On Tue, Sep 22, 2009 at 10:09:43AM +0100, Guido Trotter wrote:
> On Tue, Sep 22, 2009 at 9:41 AM, Iustin Pop <[email protected]> wrote:
> >
> > I was going to add another flag to the cluster settings, and to me it
> > seems that it's not really good to have N flags directly int the cluster
> > object. For example, we have today “modify_etc_hosts”, and I want to add
> > now “enable_bridging”, we'll also need “modify_root_ssh”, etc.
> >
> > I think we should either name them all flag_$blah (not so nice for
> > cmdline) or move them to a sub-object cluster.flags (this is not good as
> > then gnt-cluster modify is harder to work, or maybe not).
> >
> > Is it a non-issue actually? Or is it, but I should just ignore it and
> > add my flag for now?
> 
> Why making the interface to them more complicated by hiding them in a
> "flags" object?
> In the end what problem is there if they stay in the main cluster one?
> They're settings for a cluster.

Yes, true, which is why I said maybe it's a non-issue.

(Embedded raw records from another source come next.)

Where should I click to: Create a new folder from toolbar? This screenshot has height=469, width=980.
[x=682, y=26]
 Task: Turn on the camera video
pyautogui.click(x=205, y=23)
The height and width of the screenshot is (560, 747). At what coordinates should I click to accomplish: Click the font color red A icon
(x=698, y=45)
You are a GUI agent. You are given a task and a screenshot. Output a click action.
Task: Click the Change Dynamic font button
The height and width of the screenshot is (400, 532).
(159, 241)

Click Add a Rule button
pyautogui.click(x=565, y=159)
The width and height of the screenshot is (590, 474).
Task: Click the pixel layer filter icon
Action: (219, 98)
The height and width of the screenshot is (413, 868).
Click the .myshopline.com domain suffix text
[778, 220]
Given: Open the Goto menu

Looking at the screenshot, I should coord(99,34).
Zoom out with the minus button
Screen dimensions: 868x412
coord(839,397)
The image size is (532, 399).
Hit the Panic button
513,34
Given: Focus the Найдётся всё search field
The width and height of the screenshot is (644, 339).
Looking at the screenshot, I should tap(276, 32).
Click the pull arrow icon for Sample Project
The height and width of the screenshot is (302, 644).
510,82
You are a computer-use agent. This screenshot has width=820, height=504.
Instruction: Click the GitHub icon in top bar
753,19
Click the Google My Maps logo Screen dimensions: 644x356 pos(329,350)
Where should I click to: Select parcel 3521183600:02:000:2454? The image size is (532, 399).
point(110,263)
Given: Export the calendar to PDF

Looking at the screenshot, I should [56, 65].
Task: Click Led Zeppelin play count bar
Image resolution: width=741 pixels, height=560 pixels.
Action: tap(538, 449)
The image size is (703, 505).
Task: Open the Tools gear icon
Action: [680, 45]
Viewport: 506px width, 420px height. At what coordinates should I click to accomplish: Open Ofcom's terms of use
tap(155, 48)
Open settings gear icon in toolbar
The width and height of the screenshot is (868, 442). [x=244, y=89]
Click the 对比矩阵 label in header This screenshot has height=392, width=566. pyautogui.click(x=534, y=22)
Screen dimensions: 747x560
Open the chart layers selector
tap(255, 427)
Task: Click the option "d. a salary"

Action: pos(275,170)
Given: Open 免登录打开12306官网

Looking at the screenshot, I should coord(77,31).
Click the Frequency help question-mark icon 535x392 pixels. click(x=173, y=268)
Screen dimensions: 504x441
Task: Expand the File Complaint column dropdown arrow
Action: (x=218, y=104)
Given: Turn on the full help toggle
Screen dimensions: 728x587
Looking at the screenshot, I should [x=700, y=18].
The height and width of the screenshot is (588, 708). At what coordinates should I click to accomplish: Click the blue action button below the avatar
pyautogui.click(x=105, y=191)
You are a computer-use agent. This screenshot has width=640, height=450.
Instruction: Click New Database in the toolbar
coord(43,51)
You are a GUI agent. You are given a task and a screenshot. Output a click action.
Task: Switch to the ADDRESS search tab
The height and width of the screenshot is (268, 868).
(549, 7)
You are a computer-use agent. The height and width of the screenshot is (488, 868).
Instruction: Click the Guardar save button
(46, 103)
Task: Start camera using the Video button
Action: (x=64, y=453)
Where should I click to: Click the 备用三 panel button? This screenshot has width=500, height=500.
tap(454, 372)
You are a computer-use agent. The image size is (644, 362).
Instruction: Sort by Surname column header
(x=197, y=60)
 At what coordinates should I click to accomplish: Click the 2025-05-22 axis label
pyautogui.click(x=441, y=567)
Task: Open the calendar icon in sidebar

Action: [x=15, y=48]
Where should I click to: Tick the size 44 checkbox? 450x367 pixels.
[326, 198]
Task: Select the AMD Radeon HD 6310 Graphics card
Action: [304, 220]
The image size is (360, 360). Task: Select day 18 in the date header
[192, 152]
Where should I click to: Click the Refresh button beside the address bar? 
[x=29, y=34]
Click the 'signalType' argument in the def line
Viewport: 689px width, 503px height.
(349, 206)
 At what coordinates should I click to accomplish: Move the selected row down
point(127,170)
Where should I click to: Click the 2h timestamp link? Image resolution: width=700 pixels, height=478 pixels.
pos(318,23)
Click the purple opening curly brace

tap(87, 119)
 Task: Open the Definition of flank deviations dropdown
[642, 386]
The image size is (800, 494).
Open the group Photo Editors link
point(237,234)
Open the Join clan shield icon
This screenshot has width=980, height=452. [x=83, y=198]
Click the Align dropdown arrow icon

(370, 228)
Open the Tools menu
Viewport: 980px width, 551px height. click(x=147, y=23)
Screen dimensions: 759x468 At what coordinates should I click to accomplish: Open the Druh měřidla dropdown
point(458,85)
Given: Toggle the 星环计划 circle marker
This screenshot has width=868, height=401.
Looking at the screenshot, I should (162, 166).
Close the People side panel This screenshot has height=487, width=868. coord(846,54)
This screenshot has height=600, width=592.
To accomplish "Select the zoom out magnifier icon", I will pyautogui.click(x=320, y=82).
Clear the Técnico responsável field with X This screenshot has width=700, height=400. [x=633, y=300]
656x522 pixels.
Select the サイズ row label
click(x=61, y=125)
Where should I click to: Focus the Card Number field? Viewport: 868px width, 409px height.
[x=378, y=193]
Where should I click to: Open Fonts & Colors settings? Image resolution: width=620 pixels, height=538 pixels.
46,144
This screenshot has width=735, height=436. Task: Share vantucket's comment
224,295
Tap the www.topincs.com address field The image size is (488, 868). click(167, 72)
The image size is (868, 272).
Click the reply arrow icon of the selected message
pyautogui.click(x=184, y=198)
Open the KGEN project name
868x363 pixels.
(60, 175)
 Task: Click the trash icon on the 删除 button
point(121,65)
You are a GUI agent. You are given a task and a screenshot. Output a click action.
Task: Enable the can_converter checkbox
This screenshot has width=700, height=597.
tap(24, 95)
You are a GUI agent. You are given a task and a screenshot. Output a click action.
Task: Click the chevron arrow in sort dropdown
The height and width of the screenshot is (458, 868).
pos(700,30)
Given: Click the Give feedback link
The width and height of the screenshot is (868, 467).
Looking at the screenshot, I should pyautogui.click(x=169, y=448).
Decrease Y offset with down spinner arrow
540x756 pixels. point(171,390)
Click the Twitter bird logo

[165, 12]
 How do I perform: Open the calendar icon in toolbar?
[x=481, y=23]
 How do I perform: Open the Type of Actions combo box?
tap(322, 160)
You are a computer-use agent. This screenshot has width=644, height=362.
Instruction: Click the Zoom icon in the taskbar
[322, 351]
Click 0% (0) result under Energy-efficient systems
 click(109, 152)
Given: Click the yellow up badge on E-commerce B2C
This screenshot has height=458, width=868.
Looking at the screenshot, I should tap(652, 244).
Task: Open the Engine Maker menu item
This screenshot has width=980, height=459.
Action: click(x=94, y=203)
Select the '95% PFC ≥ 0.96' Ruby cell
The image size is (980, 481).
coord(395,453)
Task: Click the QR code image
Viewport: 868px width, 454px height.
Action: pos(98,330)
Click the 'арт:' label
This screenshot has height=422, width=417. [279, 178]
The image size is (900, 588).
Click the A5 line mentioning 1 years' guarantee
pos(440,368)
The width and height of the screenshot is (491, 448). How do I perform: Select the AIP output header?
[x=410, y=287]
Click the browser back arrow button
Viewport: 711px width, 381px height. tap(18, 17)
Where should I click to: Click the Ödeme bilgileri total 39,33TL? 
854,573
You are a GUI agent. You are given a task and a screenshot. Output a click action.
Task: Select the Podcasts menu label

It just seems to me that if we have 8-10 boolean flags it is better if
we separate those, as just from the name it's not clear what they mean.
I'm happy to leave things as they are if you think it's fine.

> Also, for the bridge, should we have an explicit enable/disable
> bridging, or just not populate the default bridge, if --no-bridging is
> passed (same as we do for --no-lvm-...)?

We need explicit disable, in which case we won't run the cluster verify
checks for the dependencies of bridging.